A Belarusian threat actor known as Ghostwriter (aka UNC1151) has been spotted leveraging the recently disclosed browser-in-the-browser (BitB) technique as part of their credential phishing campaigns exploiting the ongoing Russo-Ukrainian conflict.
The method, which masquerades as a legitimate domain by simulating a browser window within the browser, makes it possible to mount convincing social engineering campaigns.
“Ghostwriter actors have quickly adopted this new technique, combining it with a previously observed technique, hosting credential phishing landing pages on compromised sites,” Google’s Threat Analysis Group (TAG) said in a new report, using it to siphon credentials entered by unsuspected victims to a remote server.
Among other groups using the war as a lure in phishing and malware campaigns to deceive targets into opening fraudulent emails or links include Mustang Panda and Scarab as well as nation-state actors from Iran, North Korea, and Russia.
Also included in the list is Curious Gorge, a hacking crew that TAG has attributed to China’s People’s Liberation Army Strategic Support Force (PLASSF), which has orchestrated attacks against government and military organizations in Ukraine, Russia, Kazakhstan, and Mongolia.
A third set of attacks observed over the past two-week period originated from the Russia-based hacking group known as COLDRIVER (aka Calisto).
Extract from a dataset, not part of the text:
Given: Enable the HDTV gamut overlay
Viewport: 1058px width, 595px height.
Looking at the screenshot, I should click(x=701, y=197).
TAG said that the actor staged credential phishing campaigns targeting multiple U.S.-based NGOs and think tanks, the military of a Balkans country, and an unnamed Ukrainian defense contractor.
“However, for the first time, TAG has observed COLDRIVER campaigns targeting the military of multiple Eastern European countries, as well as a NATO Centre of Excellence,” TAG researcher Billy Leonard said. “These campaigns were sent using newly created Gmail accounts to non-Google accounts, so the success rate of these campaigns is unknown.”
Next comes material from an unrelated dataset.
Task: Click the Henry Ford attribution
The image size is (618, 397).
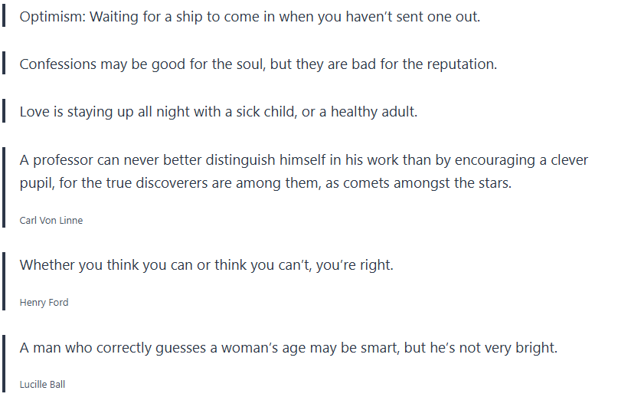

Viasat breaks down February 24 Attack
The disclosure comes as U.S.-based telecommunications firm Viasat spilled details of a “multifaceted and deliberate” cyberattack against its KA-SAT network on February 24, 2022, coinciding with Russia’s military invasion of Ukraine.
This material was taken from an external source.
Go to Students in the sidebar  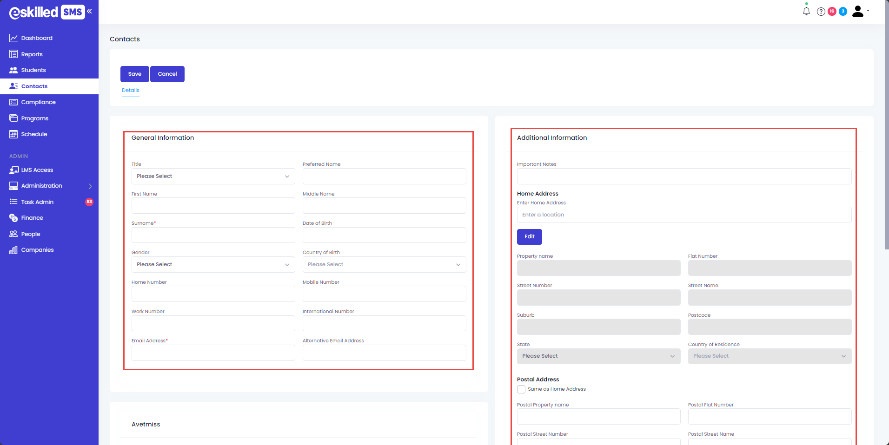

The attack on the satellite broadband service disconnected tens of thousands of modems from the network, impacting several customers in Ukraine and across Europe and affecting the operations of 5,800 wind turbines belonging to the German company Enercon in Central Europe.
“We believe the purpose of the attack was to interrupt service,” the company explained. “There is no evidence that any end-user data was accessed or compromised, nor customer personal equipment (PCs, mobile devices, etc.) was improperly accessed, nor is there any evidence that the KA-SAT satellite itself or its supporting satellite ground infrastructure itself were directly involved, impaired or compromised.”
Viasat linked the attack to a “ground-based network intrusion” that exploited a misconfiguration in a VPN appliance to gain remote access to the KA-SAT network and execute destructive commands on the modems that “overwrote key data in flash memory,” rendering them temporarily unable to access the network.
Russian dissidents targeted with Cobalt Strike
The relentless attacks are the latest in a long list of malicious cyber activities that have emerged in the wake of the continuing conflict in Eastern Europe, with government and commercial networks suffering from a string of disruptive data wiper infections as well as a series of ongoing distributed denial-of-service (DDoS) attacks.
But it’s not just Ukraine. Malwarebytes Labs this week laid out specifics of a new spear-phishing campaign targeting Russian citizens and government entities in an attempt to deploy pernicious payloads on compromised systems.
“The spear phishing emails are warning people that use websites, social networks, instant messengers and VPN services that have been banned by the Russian Government and that criminal charges will be laid,” Hossein Jazi said. “Victims are lured to open a malicious attachment or link to find out more, only to be infected with Cobalt Strike.”
Another cluster of activity potentially relates to a Russian threat actor tracked as Carbon Spider (aka FIN7), which has employed a similar maldocs lure that’s engineered to drop a PowerShell-based backdoor capable of fetching and running a next-stage executable.
Malwarebytes also said it has detected a “significant uptick in malware families being used with the intent of stealing information or otherwise gaining access in Ukraine,” including Hacktool.LOIC, Ainslot Worm, FFDroider, Formbook, Remcos, and Quasar RAT.
“While these families are all relatively common in the cybersecurity world, the fact that we witnessed spikes almost exactly when Russian troops crossed the Ukrainian border makes these developments interesting and unusual,” Adam Kujawa, director of Malwarebytes Labs, said in a statement shared with The Hacker News.